Depuis Pic de la Mirandole jusqu’à Kant, ou de nos jours Habermas, Norman Ajari décrit la constitution par la philosophie d’un type humain « cosmopolitique » dont le ressort inavoué (pas toujours) est la centralité de la civilisation européenne, l’infériorisation des races de couleur (ou de leur culture) et surtout l’abjection de la race noire. Et, malgré toutes les marques de reconnaissance et d’assimilation prodiguées, cette infériorisation persiste depuis les temps de la conquête et de l’esclavage jusqu’à celui des migrations et à la violence dont elles font l’objet. En contrepoint, l’auteur déploie les expressions de la « puissance noire » : elles ont en commun l’idée d’une singularité irréductible (ce qui ne veut pas dire incommunicable) de l’héritage africain et « afro-descendant », tissant à travers tout l’espace atlantique actuel les fils d’un discours de la révolte et de l’espérance, qui concerne la philosophie autant que la littérature, la théologie et la politique.
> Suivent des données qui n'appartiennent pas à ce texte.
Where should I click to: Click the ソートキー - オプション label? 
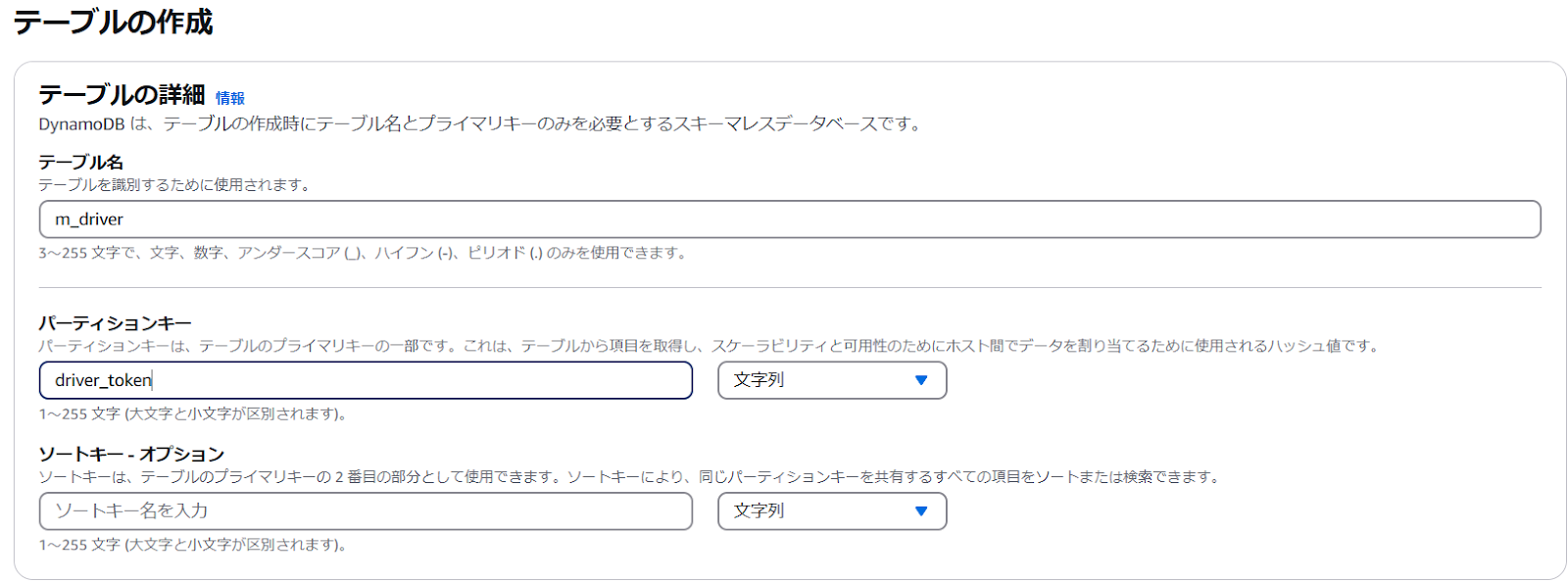coord(131,454)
Ce parcours « géo-épistémologique » est complexe, mais son fil conducteur est simple : la dignité de l’être humain, conceptclé de l’éthique, se divise entre deux usages et donc deux significations incompatibles. L’une « descend » d’une image idéale de l’espèce jusqu’au statut universel de la personne abstraite, en excluant d’elle-même tout ce qui est réputé inhumain ou moins qu’humain. L’autre, par une catharsis à la fois tragique et énergétique, « monte » de l’indignité ou de la mort sociale que les hommes et les femmes noires ont reçue en partage, vers l’invention d’une « souveraineté » que sous-tend la mémoire de la servitude et la fierté de son dépassement.
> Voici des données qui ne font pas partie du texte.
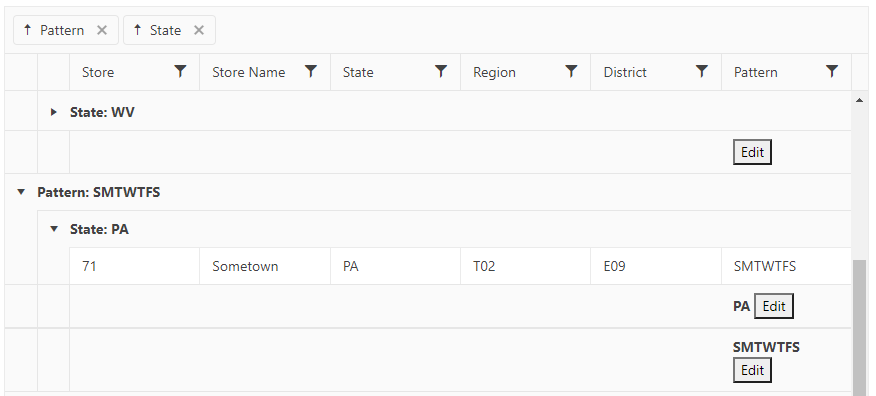The height and width of the screenshot is (396, 876).
Task: Click the State column filter funnel
Action: coord(441,71)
Suivant et même outrepassant Fanon dans l’interprétation de la fameuse dialectique du maître et de l’esclave, Norman Ajari soutient alors que c’est l’esclave, et non le maître, qui, ayant dû constamment affronter la mort sous toutes ses formes, des plus sanglantes aux plus symboliques, en est sorti intérieurement libéré. Ou plutôt en sortira, s’il n’accepte aucun compromis avec le monde de ses oppresseurs.
Le concept de dignité apparaît ainsi, nous diraient les philosophes analytiques, comme « essentiellement contesté », marqué d’une opposition intérieure sans fin prévisible. Il en va de même pour d’autres, qui sont au coeur des choix défendus par l’auteur (pour le renouveau de la négritude contre les théories de la créolité ou de l’hybridité culturelle, pour les théologies « prophétiques » et la philosophie de l’ubuntu contre les fictions de l’ethnophilosophie, etc.) : avant tout l’essentialisme, dont il propose une défense originale contre les philosophies « constructivistes » et « relativistes », car fondée sur l’histoire (et la mémoire) et non pas sur la nature. D’où la complexité de son idée de la « race », avec de belles empoignades en perspective.
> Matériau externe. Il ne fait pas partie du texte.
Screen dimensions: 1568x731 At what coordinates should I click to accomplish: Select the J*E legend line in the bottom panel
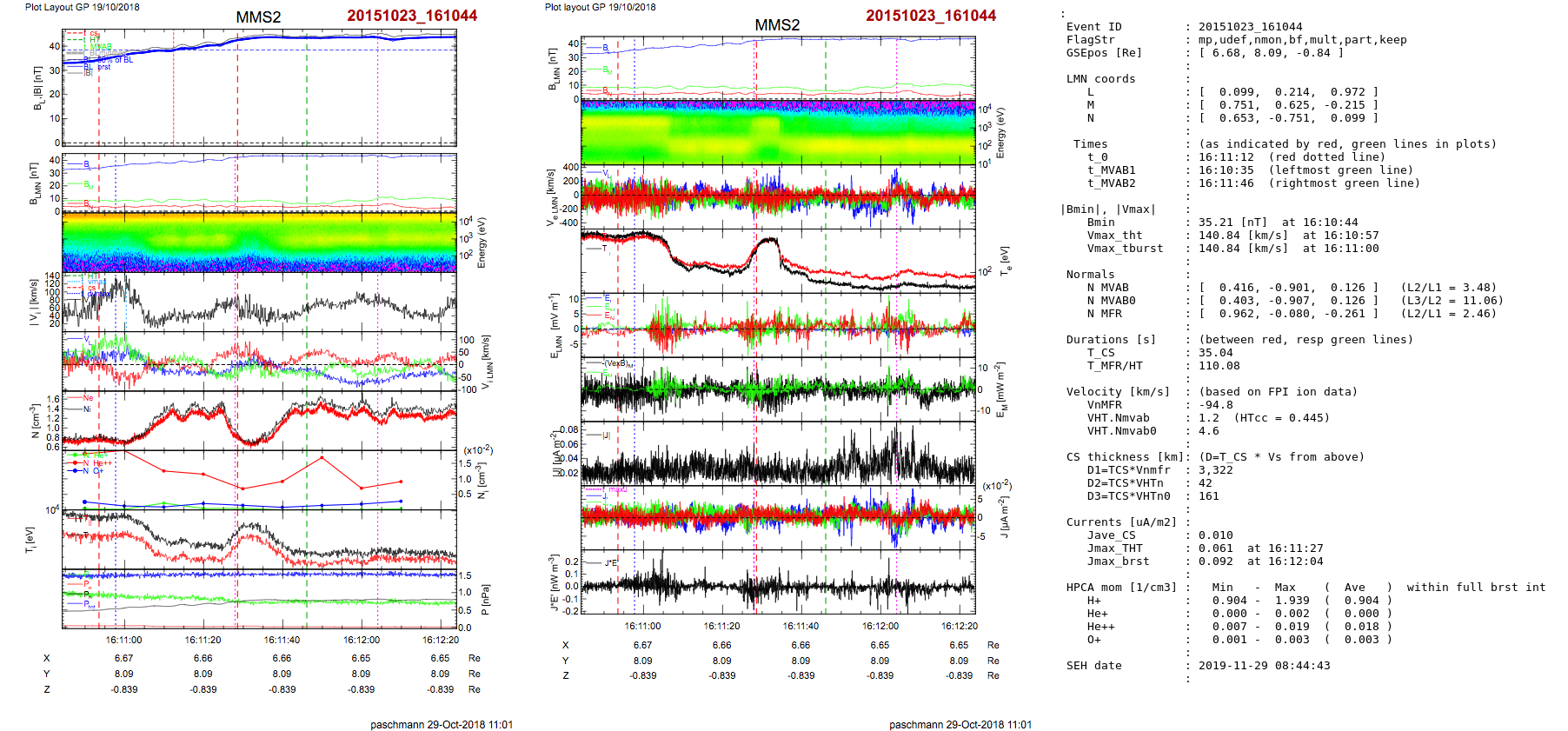click(x=601, y=563)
Je le surprendrai peut-être, mais je ne crois pas du tout que son plaidoyer pour la particularité de l’expérience noire, qu’il élève au niveau d’une ontologie, soit incompatible avec toute énonciation de l’universel. Au contraire, si on se place dans une perspective dialectique et non spéculative, « en situation » comme aurait dit Sartre, elle pourrait bien représenter l’une des chances à saisir pour que l’universel cesse enfin de se dire dans l’idiome de ceux qui n’en finissent pas de se croire des maîtres. Mais pour cela, il faut qu’elle rencontre de vigoureux contradicteurs, capables du même sérieux et de la même passion. C’est tout le mal que je lui souhaite.